Hanoi (VNA) – The reference exchange rate saw a rise in recent days after staying flat for several months, leading experts to say domestic economic factors plus flexible management by the State Bank of Vietnam (SBV) would stabilise the market.
The reference exchange rate was set at 22,602 VND/USD by the central bank on June 19 morning. The rate has been maintained for two consecutive sessions, and the second highest rate since the beginning of this year, compared with 22,605 VND/USD on May 19.
Le Quang Trung, Deputy Director of the Vietnam International Commercial Joint Stock Bank (VIB), said the hike was mainly due to external factors.
Trung explained that the US dollar rose sharply after the US Federal Reserves (Fed) decided to raise interest rates. Besides, other currencies in the SBV’s basket also surged, resulting in the increase of the VND/USD rate.
He said the higher reference exchange rate has aided Vietnam’s exports.
Nguyen Duc Hung Linh from Saigon Securities Incorporated (SSI) said the reference exchange rate set by the SBV increased 27 VND/USD compared with the rate before June 12, two days ahead of the Fed’s interest rate hike. Meanwhile, official rates listed at commercial banks also inched up about 20 VND/USD.
Experts said the Fed’s increase of interest rates will not greatly affect foreign capital flow to Vietnam.
Ngo Dang Khoa from the Hong Kong-Shanghai Banking Corporation (HSBC) in Vietnam said the Fed’s interest rate adjustment will not pose significant impacts on foreign direct investment in Vietnam as it is long-term capital.
It mainly impacts short-term interest rates while long-term ones still stand at 2.8 percent. Meanwhile, major investors in Vietnam mainly come from the Republic of Korea (RoK), who are not overly sensitive to US interest rates.
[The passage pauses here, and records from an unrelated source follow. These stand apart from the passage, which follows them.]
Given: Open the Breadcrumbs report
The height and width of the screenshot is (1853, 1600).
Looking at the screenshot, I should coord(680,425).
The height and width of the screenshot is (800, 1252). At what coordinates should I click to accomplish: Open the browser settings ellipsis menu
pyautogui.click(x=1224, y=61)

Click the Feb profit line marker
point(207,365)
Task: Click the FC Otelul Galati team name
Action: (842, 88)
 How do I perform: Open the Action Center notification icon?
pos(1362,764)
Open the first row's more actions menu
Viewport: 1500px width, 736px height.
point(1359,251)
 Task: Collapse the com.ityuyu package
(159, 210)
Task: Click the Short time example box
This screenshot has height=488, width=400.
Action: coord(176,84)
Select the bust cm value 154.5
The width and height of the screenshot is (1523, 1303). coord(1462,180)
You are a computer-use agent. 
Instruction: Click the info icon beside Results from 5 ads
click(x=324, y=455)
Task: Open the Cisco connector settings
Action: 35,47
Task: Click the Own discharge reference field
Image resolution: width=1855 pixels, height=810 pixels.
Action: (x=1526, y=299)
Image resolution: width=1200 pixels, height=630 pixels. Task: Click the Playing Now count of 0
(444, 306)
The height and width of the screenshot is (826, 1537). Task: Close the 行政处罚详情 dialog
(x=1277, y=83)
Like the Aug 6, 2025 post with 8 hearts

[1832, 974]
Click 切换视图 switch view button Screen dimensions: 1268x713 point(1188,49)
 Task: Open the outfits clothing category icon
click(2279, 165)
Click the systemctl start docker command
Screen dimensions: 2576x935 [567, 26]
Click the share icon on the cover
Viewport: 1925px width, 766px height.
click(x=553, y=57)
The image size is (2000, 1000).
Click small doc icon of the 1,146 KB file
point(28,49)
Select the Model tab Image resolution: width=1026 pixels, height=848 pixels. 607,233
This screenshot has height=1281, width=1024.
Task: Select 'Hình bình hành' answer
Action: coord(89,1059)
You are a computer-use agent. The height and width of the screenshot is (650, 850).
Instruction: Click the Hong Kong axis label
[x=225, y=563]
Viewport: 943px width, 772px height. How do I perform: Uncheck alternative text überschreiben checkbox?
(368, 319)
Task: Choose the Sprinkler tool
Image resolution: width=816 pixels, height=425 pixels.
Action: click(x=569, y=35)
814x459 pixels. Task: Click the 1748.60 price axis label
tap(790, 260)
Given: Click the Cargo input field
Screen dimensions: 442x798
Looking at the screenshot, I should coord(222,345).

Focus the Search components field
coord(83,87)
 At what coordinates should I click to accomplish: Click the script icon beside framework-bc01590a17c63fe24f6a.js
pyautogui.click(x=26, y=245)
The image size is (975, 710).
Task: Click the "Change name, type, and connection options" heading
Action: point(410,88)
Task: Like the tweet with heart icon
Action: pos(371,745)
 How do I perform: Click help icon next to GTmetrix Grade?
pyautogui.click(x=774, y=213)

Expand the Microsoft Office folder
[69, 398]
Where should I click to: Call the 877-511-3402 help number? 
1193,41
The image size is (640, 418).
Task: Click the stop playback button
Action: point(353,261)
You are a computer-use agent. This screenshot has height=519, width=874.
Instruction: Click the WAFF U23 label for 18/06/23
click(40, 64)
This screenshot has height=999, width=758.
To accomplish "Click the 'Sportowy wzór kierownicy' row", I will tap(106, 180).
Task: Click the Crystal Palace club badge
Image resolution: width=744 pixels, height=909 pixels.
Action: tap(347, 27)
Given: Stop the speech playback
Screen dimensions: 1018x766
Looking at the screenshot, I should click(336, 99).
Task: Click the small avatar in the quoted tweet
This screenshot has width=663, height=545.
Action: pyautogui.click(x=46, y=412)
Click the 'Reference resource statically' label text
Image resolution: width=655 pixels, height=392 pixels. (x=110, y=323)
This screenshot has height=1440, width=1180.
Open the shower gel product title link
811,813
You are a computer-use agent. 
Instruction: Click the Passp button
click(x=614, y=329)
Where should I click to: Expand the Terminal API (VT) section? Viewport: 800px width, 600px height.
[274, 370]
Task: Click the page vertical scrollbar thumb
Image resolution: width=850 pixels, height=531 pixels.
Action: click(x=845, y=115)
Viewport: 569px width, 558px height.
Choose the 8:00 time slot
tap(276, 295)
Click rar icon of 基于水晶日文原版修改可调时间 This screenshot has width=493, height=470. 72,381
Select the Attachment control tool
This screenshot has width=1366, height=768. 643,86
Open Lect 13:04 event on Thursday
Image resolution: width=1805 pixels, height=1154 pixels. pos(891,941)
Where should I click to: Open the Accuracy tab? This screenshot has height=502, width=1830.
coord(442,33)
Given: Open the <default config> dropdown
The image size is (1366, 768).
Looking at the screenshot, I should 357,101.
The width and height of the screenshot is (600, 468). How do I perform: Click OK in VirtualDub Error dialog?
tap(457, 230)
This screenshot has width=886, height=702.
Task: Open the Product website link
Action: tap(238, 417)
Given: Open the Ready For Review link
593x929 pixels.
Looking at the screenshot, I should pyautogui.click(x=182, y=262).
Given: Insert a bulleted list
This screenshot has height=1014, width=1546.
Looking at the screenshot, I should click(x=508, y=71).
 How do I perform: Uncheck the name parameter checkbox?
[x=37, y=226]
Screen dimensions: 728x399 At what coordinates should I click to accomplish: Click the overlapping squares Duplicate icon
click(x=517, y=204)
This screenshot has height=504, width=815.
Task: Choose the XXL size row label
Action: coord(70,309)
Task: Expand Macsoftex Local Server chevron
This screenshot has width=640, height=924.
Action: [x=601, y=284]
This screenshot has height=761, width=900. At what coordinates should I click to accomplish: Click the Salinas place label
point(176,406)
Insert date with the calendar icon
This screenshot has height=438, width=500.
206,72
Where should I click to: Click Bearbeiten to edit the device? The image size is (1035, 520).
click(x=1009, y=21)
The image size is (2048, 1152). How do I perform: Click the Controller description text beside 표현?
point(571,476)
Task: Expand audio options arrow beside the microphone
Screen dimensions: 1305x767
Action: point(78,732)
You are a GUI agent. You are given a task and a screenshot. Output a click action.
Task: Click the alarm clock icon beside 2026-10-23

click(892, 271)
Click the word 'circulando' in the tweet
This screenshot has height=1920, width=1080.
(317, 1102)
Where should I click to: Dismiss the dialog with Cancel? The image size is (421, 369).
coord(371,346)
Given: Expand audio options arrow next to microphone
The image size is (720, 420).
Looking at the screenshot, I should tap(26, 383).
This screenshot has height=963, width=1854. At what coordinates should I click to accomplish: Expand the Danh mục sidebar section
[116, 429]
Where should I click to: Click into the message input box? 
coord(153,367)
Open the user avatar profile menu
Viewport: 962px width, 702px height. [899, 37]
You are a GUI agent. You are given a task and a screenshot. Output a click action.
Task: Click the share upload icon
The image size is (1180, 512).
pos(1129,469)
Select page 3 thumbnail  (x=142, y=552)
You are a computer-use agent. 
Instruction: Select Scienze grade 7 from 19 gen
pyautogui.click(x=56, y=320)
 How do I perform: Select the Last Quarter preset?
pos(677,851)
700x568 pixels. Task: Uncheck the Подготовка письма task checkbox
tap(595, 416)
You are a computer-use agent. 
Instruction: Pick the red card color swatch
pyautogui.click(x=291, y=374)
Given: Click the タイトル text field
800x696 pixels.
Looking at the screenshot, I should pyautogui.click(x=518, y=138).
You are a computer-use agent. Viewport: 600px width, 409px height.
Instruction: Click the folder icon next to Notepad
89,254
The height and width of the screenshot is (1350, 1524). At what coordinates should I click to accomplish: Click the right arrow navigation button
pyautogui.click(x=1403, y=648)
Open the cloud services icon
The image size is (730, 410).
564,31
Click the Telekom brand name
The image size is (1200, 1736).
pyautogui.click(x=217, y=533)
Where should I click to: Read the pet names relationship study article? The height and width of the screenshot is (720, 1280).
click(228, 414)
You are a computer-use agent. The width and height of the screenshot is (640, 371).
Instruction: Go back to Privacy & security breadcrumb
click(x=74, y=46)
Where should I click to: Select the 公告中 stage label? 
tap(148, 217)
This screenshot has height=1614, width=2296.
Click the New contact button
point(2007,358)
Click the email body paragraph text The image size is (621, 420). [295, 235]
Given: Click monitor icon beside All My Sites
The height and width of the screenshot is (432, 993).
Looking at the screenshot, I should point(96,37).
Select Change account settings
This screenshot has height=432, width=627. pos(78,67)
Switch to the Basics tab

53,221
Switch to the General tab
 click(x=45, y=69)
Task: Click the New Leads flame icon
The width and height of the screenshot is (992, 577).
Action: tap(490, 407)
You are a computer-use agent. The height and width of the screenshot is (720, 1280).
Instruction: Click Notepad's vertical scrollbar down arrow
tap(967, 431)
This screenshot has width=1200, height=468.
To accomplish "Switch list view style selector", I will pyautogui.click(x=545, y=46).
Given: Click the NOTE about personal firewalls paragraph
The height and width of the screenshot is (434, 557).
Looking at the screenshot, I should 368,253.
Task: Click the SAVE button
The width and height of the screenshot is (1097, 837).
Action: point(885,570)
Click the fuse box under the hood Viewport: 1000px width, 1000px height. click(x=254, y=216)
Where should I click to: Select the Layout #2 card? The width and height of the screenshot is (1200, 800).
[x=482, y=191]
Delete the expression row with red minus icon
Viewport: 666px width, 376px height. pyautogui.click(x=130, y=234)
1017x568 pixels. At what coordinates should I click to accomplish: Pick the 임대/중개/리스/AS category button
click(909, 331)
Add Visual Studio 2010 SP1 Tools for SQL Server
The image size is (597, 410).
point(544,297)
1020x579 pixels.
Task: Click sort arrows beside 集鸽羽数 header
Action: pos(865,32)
The VND/USD rate has also had little effect on remittances to Vietnam because the increase is not too high, Khoa said.
Trung said the VND/USD rate will remain stable until the end of this year and the value of Vietnam dong may lose 1-2 percent, although the Fed plans to adjust interest rates up two times from now till the end of 2018.
Pham Thanh Ha, head of the Policy and Monetary Department of the SBV, told a recent press conference that the central bank will manage the reference rate flexibly in conformity with developments of the market.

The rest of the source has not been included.